When we were setting out to build Breach, we knew that one of the keys to success was to have a deep toolbox of systems that would allow our team to express the wide range of abilities we were brainstorming. Even in those early discussions and prototypes, the diverse array of abilities and character classes we were envisioning demanded that we build flexible, data-driven ways to create abilities.
Flame on! The Inferno Ultimate ability.
What emerged was a suite of interlocking systems that allow the designers and artists at QC Games to compose abilities, from a simple melee attack, to a class defining ultimate ability. Inferno, an ultimate ability for a forthcoming and yet to be announced class, sees the player channel a fountain of fire and igniting any hapless enemy that might find itself on the receiving end. It’s an impressive Ultimate ability and for all its majesty, Inferno shares the same fundamental building blocks of all abilities in Breach, starting with an Ability Data Asset.

A Gameline For All Seasons
Ability data is the place that defines the "what" of an ability in Breach, but it also points to "how" it’s used as well. Returning to our description of Inferno, we see the word "channel" that hints at one of the core systems in Breach for authoring abilities: the Gameline. The Gameline is a timeline of game events for everything from playing animations, to changing how materials on characters look, to doing damage or spawning effects.

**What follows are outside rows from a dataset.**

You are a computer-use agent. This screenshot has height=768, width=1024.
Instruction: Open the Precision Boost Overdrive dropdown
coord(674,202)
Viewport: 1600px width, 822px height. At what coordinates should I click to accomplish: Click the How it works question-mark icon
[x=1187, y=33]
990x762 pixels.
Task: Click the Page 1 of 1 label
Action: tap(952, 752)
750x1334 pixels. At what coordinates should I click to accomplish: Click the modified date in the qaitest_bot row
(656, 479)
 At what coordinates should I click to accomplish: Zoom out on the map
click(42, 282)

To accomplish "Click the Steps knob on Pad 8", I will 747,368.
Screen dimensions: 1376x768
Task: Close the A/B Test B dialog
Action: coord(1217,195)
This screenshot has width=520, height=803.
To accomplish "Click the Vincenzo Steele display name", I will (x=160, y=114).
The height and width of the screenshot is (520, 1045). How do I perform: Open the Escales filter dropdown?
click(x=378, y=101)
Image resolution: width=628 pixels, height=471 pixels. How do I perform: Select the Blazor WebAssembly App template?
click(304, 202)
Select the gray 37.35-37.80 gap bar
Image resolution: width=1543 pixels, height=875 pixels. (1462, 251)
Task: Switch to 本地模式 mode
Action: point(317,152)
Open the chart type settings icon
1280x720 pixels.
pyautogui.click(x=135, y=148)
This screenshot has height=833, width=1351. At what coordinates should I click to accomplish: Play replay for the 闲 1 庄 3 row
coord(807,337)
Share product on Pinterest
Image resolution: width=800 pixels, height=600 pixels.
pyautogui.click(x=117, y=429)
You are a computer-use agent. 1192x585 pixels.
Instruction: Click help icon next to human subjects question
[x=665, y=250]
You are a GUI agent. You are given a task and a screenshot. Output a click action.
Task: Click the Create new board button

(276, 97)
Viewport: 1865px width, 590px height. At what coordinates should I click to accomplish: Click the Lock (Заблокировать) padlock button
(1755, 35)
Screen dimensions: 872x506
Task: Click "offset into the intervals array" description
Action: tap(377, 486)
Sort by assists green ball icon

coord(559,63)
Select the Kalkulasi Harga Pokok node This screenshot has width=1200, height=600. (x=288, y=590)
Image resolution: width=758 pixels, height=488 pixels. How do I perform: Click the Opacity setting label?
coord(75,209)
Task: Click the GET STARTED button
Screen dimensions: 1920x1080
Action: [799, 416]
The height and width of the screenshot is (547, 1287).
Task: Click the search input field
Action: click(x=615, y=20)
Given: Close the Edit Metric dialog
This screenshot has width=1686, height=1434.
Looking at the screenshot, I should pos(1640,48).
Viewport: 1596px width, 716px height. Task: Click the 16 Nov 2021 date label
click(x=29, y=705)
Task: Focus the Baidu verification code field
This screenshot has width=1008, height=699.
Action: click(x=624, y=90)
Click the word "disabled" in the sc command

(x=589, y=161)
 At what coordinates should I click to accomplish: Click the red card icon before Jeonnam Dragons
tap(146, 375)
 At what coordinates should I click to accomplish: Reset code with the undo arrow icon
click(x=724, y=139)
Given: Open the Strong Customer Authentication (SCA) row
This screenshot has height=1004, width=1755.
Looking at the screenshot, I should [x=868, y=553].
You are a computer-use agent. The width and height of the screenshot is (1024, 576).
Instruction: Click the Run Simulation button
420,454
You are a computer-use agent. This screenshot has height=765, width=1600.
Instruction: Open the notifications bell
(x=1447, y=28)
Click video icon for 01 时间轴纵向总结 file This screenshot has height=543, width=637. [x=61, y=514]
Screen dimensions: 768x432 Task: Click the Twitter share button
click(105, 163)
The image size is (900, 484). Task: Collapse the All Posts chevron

As a key part of how abilities in Breach function, we knew we needed to invest time early in the project to make a custom editor that would allow designers to easily author them. Luckily, Unreal provides an easy way to create custom editors for multiple sets of data like Breach's Gameline. Utilizing Unreal's Slate UI framework, we built an editor inspired by video and audio production software where different colored bars represent the times and durations of different types of tasks that the Gameline can perform. With a drag and drop interface, designers can easily re-time the execution of effects and add new ones, previewing their changes in the same editor view. If you’ve used iMovie or any video editing software, you’d be right at home designing a new type of ability in Breach.
Beyond the editor, our Gamelines have some important tricks up their digital sleeves that enable the fast-paced, multiplayer combat in Breach. When an ability is cast in a multiplayer match, the associated Gameline is synchronized between the game server and client. This includes allowing the game client to predict that an ability is valid to execute, along with starting to play its Gameline, before the server has had a chance to validate whether the ability should play. In the rare cases that the server disagrees, the client corrects its state to match the server's authoritative view of the world. Most of the time, however, players have an immediately responsive experience while designers can author abilities without having to worry about networking considerations. Using Gamelines has enabled Breach’s multiplayer to be an amazingly seamless and largely lag-free experience for most players.
Asking the Right Questions
Inferno is one of many abilities in Breach that can be used in the air as well as while standing on the ground. However, while Inferno is largely the same in both scenarios, there are differences in presentation - animations need to account for the player starting on the ground versus falling - and functionality - the character should hang in mid-air while channeling. We could build something specific for mid-air versus grounded abilities, but we knew that other abilities might require knowing about a character's health value, or whether a "buff" (what we internally call a Modifier) was active or not.
Feel the Burn
With Gameline tools we have a foundation to sequence parts of the ability execution, and with Conditions we have a way to play the right animations and effects. But what about the Inferno part of the Inferno ability? For that, we developed another tool in Breach's combat system: AOE (short for area of effect) actors. Area of effect abilities are common in action RPGs and the same is true in Breach. Our AOE actors (anything that can be placed in a level is some type of actor in Unreal parlance) support a number of useful features for implementing these sorts of abilities: a number of shapes (primitive ones like boxes as well as custom ones from imported meshes) that define the region for the AOE; Conditions that designers can choose that determine which characters can be effected by the AOE; options that define how, if and how fast an AOE can "tick" to apply an effect; and ways to transform the AOE shape over time.
While a lot of what Breach’s systems designers interact with is the data for our gameplay systems, we suspected that some areas would demand more control and flexibility than what we could effectively model in data.
For damage calculation, our designers took up the challenge of working in native code, and over time they have utilized a system we call Delegates to add functionality to otherwise simple values. Delegates are callouts to native code that our designers author and that give them the ability to replace a simple integer or floating point values throughout our gameplay systems with small functions. Delegates have been crucial for preserving flexibility within the structure of our framework without having to enshrine an ever-increasing number of special cases in the core system code. They factor into everything from how long an ability like Inferno lasts, to how fast projectiles move, to how much damage a burn debuff ultimately does.